They are subject to the ullem, or colic, of which I have already spoken, p. 127, for which they use soot, snuff, salt, and other remedies. The pain sometimes seizes them so violently that they crawl on the ground while it lasts, not being able to stand or lie still. They are also afflicted with the asthma, the epilepsy, and a swelling of the uvula. The husband of a woman who had the last-mentioned disorder, cut away a part of the swelling, but it grew as large again in the course of a twelvemonth. The prolapsus uteri also sometimes occurs.

Many persons have the pleurisy, and others rheumatic complaints in the back, which descend down the hips and legs, leaving the part first attacked. These complaints happen in summer as well as in winter.
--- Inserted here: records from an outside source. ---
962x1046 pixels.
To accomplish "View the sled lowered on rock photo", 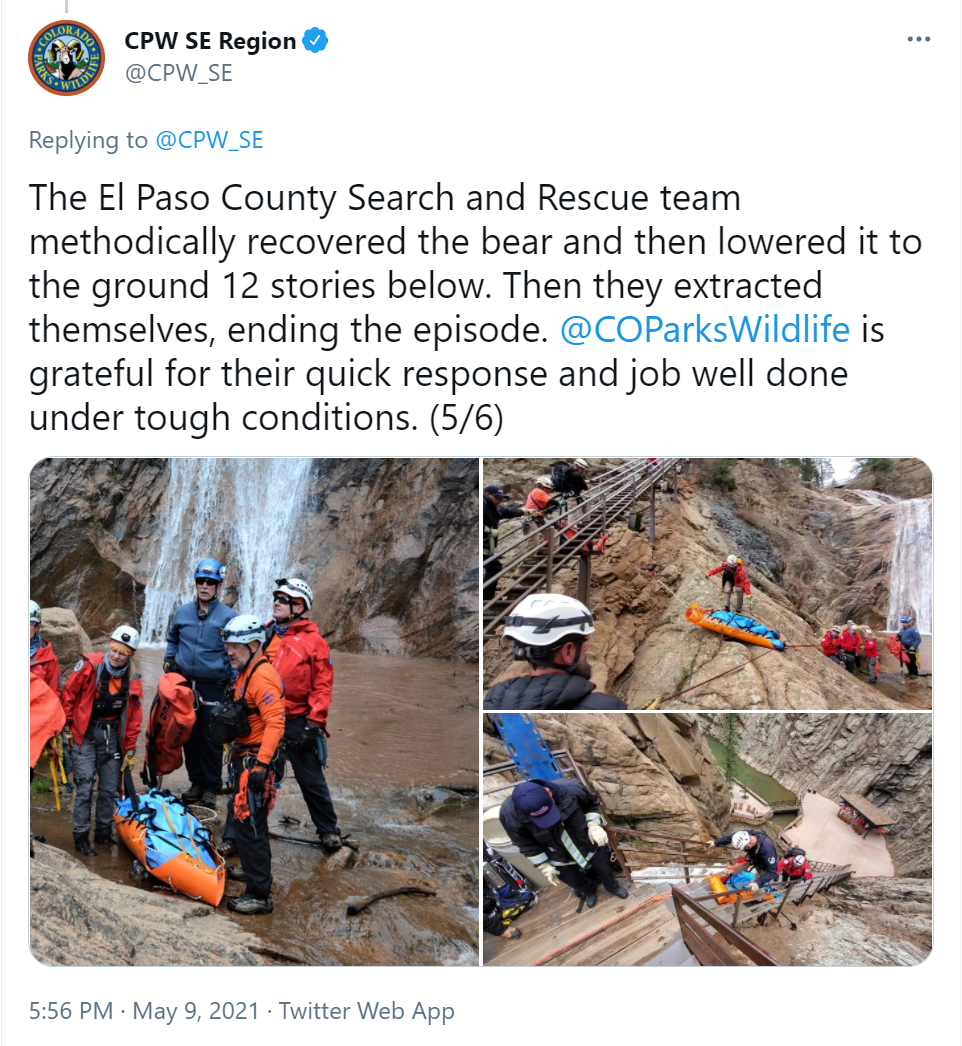I will (707, 584).
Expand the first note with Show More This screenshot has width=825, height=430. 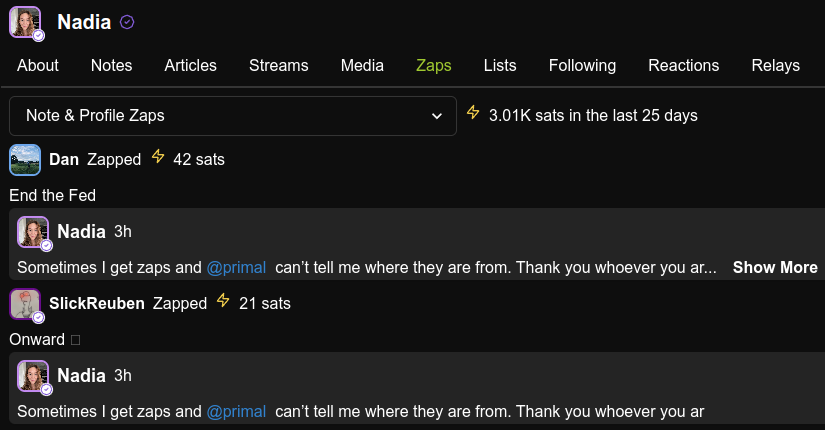pyautogui.click(x=775, y=268)
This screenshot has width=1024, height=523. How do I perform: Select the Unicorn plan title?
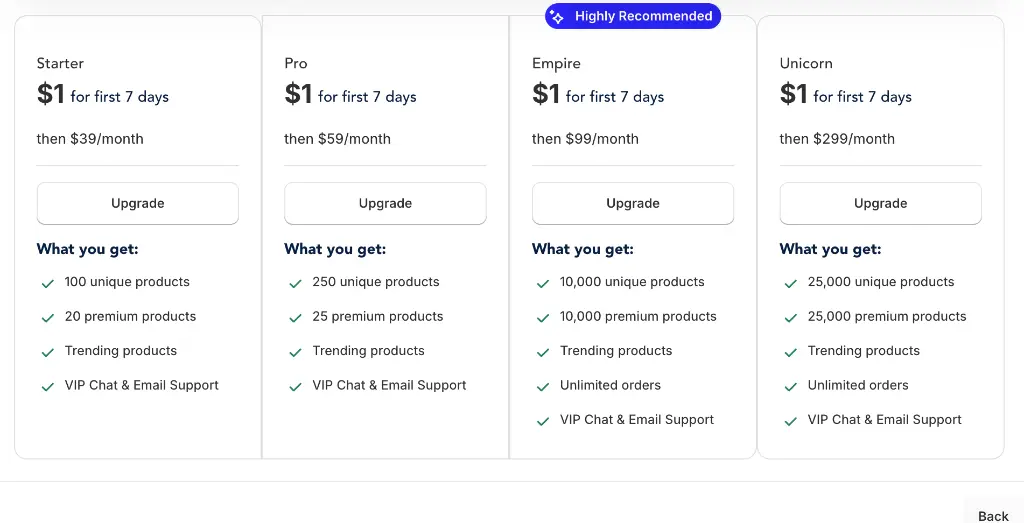pos(806,63)
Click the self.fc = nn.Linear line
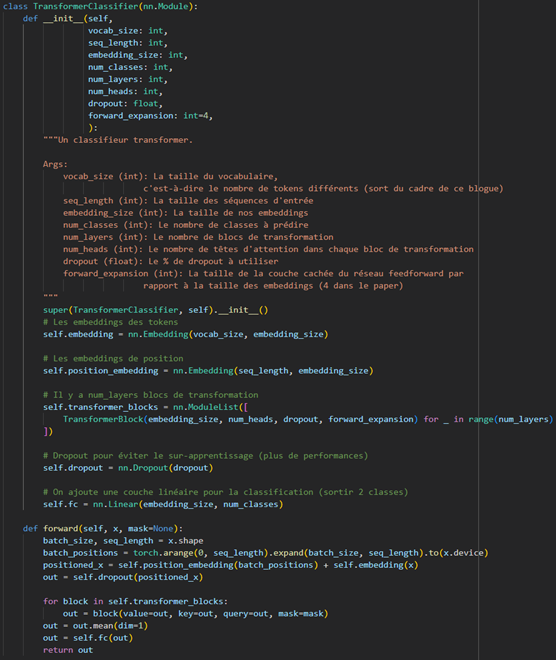The width and height of the screenshot is (556, 660). pos(163,504)
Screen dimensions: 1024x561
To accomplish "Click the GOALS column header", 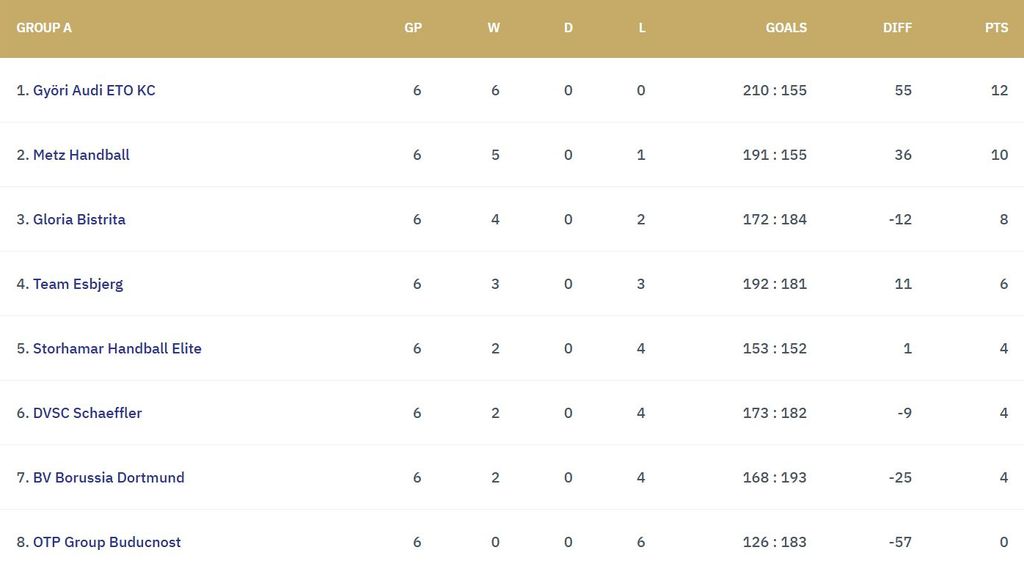I will pyautogui.click(x=786, y=28).

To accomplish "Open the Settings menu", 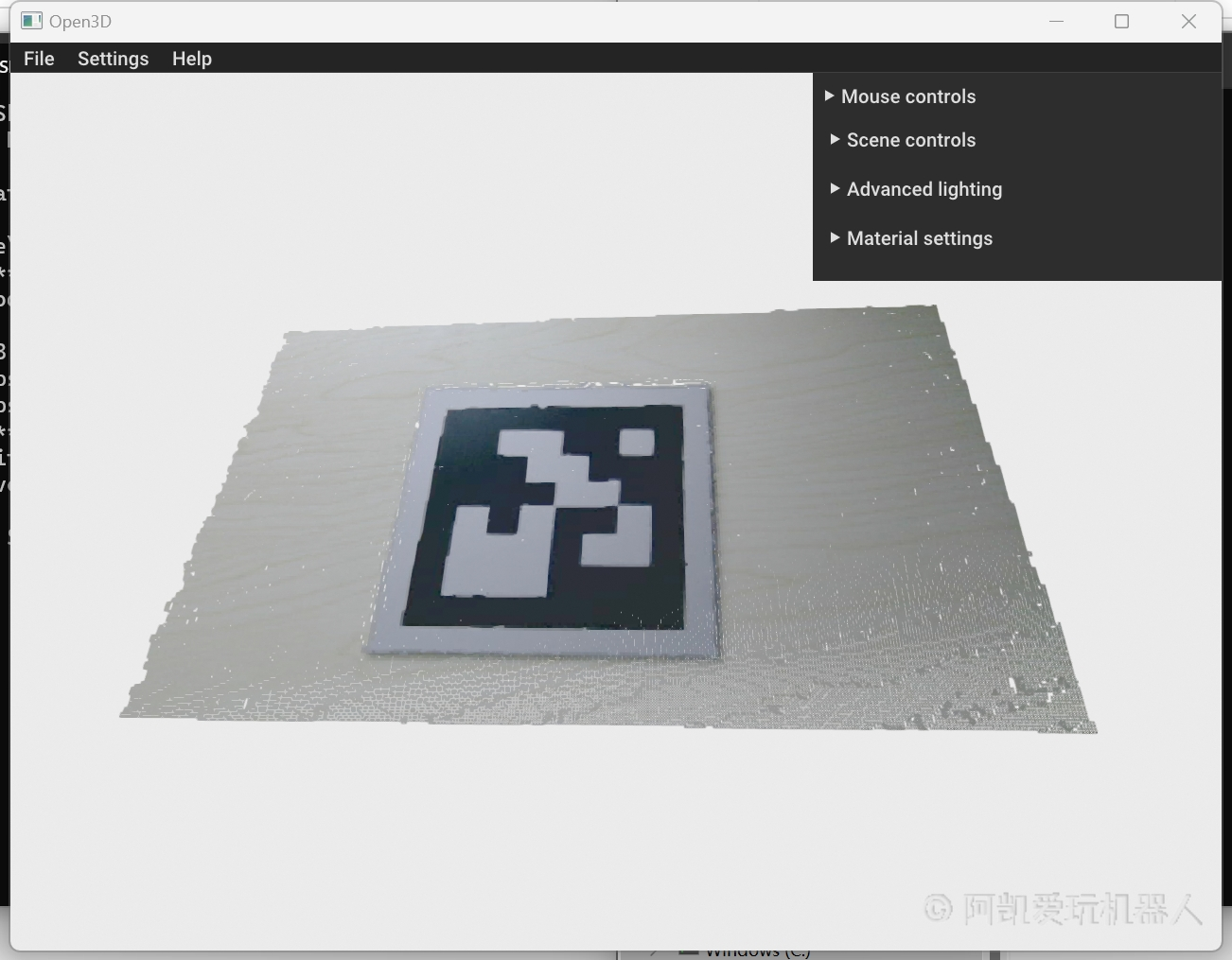I will 113,59.
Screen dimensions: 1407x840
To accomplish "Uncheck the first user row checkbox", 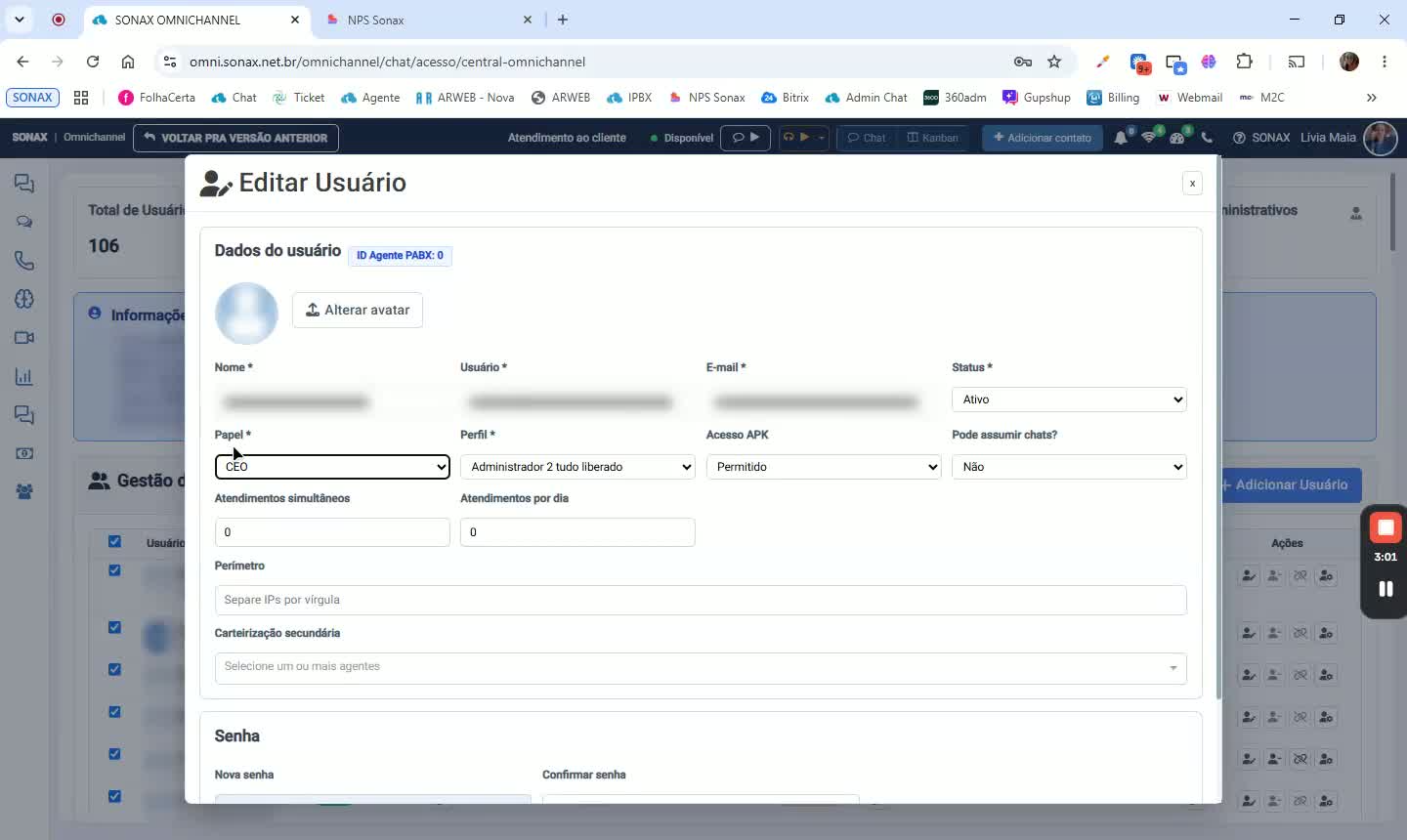I will [114, 570].
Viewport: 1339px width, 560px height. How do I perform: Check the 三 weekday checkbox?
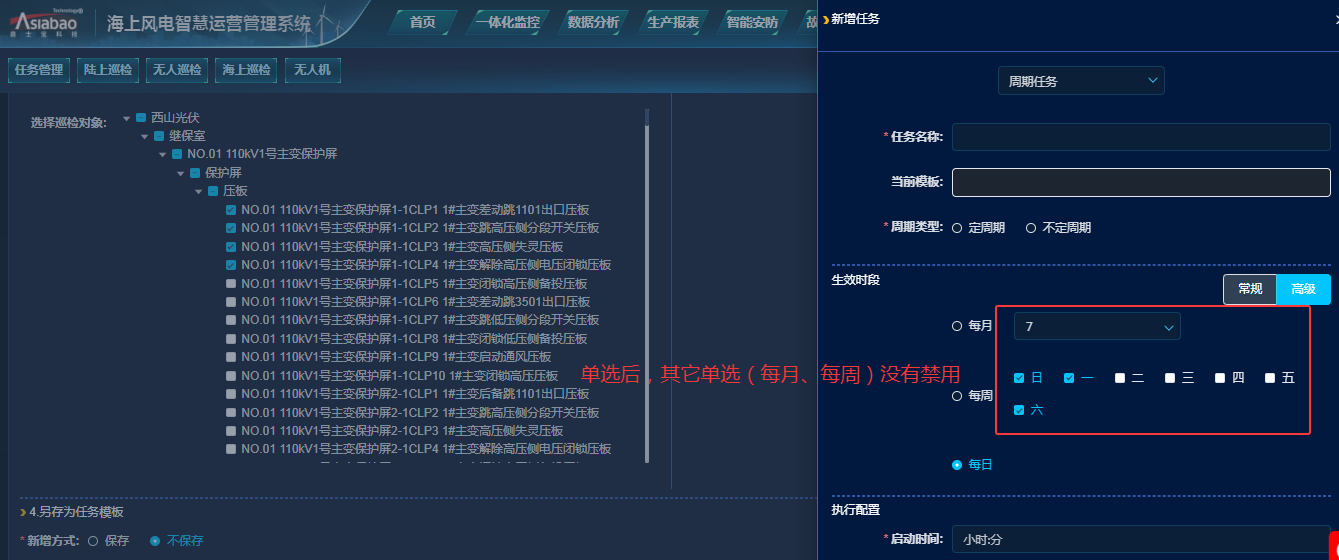pos(1170,378)
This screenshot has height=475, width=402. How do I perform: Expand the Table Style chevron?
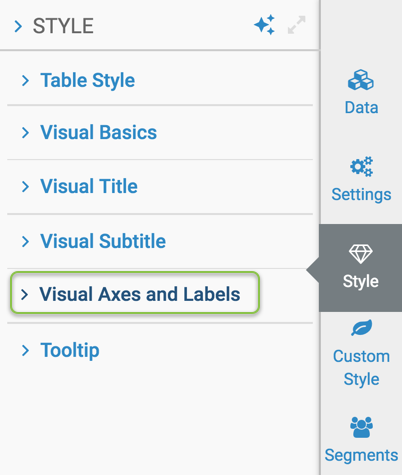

We continued our course up the river of Umoea. At length, quitting the main stream, we proceeded along a branch to the right, which bears the name of Juita, and left Lycksele church at about four miles distance, as near as I could guess, for the Laplanders know nothing about the matter.

The inhabitants of this country no longer use bows and arrows, but rifle-guns loaded with bullets, not with small shot.

They wear no stockings. Their breeches, made of the coarse and slight woollen cloth of the country called walmal, reach down to their feet, tapering gradually to the bottom, and are tied with a bandage over their half boots.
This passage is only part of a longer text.